It is known in the banking field to provide mechanical depositories to accept deposits from bank customers without the need for a bank employee to receive the deposit. Customers are reluctant to use mechanical depositories which provide them with no evidence of having made a deposit to be used in the event their deposit is not credited to their account. Depositories have therefore been devised which automatically render a validated receipt, following a deposit by a customer, evidencing that a deposit has been made.
The receipt rendering depositories of the prior art generally have stored within them unvalidated receipt tickets in a stack or serial roll which tickets are validated and dispensed to the depositor in response to the entry of a deposit in the depository. Storage of unvalidated receipt tickets within the depository has several shortcomings. Complex mechanism must be provided for advancing the receipt tickets, after validation, through the depository and dispensing them to the depositor. Such machinery is expensive and prone to jamming and other mechanical failure. Determining when the supply of receipt tickets must be replenished prior to exhaustion of the supply is difficult. Loading of the depository with receipt tickets requires trained personnel. The depositor, due to his lack of access to the receipt ticket prior to making the deposit is unable to enter on the receipt ticket information concerning the nature and amount of his deposit as it is entered on the deposit slip which accompanies the deposit.
Other apparatus is known in the prior art in which a deposit receipt ticket is an integral part of a specially constructed deposit envelope wherein the information entered on a deposit envelope is simultaneously imprinted on the receipt ticket. After the deposit envelope is inserted into the depository the deposit receipt ticket is separated from the envelope and returned to the depositor. The mechanisms for such devices for separating the receipt from the deposit envelope and returning it are extremely complex and expensive and also prone to jamming and other mechanical failure. Specially constructed envelopes required for use with such depositories are substantially more expensive than conventional envelopes.

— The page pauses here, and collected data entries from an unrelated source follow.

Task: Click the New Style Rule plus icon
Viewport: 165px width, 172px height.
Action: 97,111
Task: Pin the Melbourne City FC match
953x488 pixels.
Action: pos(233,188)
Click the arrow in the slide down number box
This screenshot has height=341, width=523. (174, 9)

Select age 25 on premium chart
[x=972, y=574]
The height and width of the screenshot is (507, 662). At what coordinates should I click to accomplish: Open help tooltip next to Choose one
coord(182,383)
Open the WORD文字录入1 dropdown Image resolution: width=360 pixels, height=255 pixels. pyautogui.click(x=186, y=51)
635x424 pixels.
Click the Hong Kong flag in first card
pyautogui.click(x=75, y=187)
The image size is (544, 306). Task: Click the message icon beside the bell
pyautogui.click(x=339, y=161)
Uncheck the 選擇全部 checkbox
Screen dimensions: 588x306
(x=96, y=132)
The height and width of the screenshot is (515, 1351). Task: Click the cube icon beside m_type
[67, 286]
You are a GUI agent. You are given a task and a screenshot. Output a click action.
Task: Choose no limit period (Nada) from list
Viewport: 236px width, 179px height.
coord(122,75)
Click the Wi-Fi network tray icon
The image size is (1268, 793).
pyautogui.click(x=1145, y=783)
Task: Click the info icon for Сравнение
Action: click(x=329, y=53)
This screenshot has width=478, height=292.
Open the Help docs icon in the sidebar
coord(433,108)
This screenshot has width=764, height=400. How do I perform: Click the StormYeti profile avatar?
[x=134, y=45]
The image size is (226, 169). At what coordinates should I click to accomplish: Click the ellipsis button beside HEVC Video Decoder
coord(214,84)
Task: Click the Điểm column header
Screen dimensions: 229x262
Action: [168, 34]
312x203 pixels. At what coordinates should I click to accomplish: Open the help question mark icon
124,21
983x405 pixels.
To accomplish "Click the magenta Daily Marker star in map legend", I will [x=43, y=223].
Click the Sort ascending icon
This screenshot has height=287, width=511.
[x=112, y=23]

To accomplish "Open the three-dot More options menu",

Depositories which allow the depositor to insert an unvalidated deposit ticket into the depository for validation and then withdraw it have the advantage of eliminating the need for complex machinery to dispense a validated receipt but have other shortcomings. A depository in which the validating mechanism validates a deposit ticket merely upon insertion of the ticket by the depositor therein provides no assurance that a deposit has actually been made since the depositor is given a validated deposit receipt irrespective of whether a deposit has actually been made. It is known in the prior art to provide sensing means which cause a receipt to be validated only upon the passage of a deposit through a passageway into a chamber in which the deposit is irretrievably stored. However, depositors, either unfamilar with such devices or forgetting to follow the proper steps in making a deposit are likely to enter the deposit into the depository prior to inserting a receipt ticket for validation in which case the validator will actuate while empty leaving the depositor with no evidence of having made a deposit.